Sonata Dusk: (Grabs the dessert taco) "GOTCHA!" (Was about to eat it, when–)
*Splat SFX*
Sonata Dusk: "Oh no..."
Random Dragon: "Mine!"
Sonata Dusk finds herself in the middle of Ponyville, surrounded by every greedy dragons, griffons, and ponies...EVERYONE with Gold Fevers all have eyes on her...belt.
Mina: (To Sonata) "Okay. Don't make any sudden move...drop the taco, if you want to live."
Sonata Dusk: (To Mina) "Drop the taco? Why would I do that? That's like Aria murdering my tacos back in Gotham City all over again..."
Random Griffon: "Mine!"
Silver Shill: (To Sonata) "Which do you prefer? The taco? Or the belt?"
Random unicorn: "Bing-bong!"
Sonata Dusk: (To Silver Shill) "I choose both! The taco and my belt!"
Silver Shill: (To Sonata) "No! You can't choose that! It's gotta be one or the other! The taco? Or the belt?"

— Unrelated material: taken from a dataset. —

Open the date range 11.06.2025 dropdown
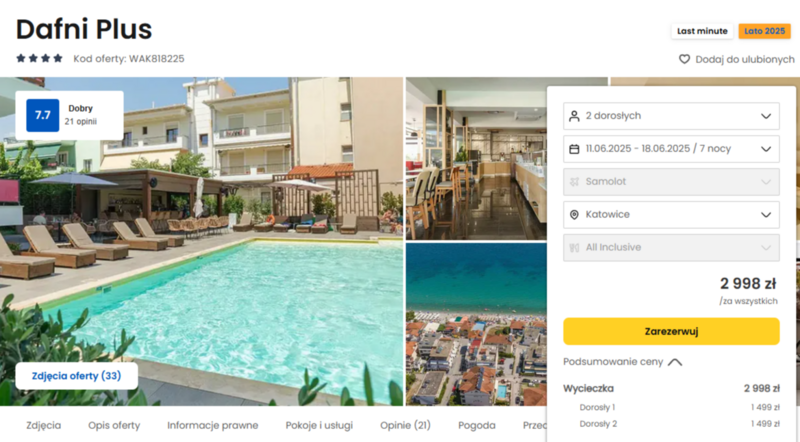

Sonata Dusk: (To Silver Shill) "I choose both!" (About to put her tongue on the dessert taco)
Mina: (To Sonata) "Sonata! Don't you dare–"
Sonata Dusk: (To Mina) "BUT HE'S SO TASTY!" (Proceeds to gobble up the taco...and gets pulled in) "WHAAAAA–"
And the mob attacked.
Greedy angry mob: "MINE! MINE! MINE! MINE!" *HIC* "BING-BONG!"
Sonata Dusk: (In the clutches of the mobs, who threatened to pull her apart) "AAAAAAAAAAAHHHHHHHH!!!!!"
Thankfully, Sonata was saved by the timely arrival of Isabelle, who fished Sonata free from the mob, and somehow managed to hold onto her 24/7 Championship Belt. Together, Sonata ran with Silver Shill, Mina, and Isabelle to escape the mob.
Sonata Dusk: "EVERY SIREN AND BELT FOR THEMSELVES!!!"
Dragons and Griffons: "MINE! MINE! MINE! MINE! MINE! MINE!"
Trixie: "BING-BONG!"
Crazy Steve: "YOU ATE MY ENCHILADA!!!!"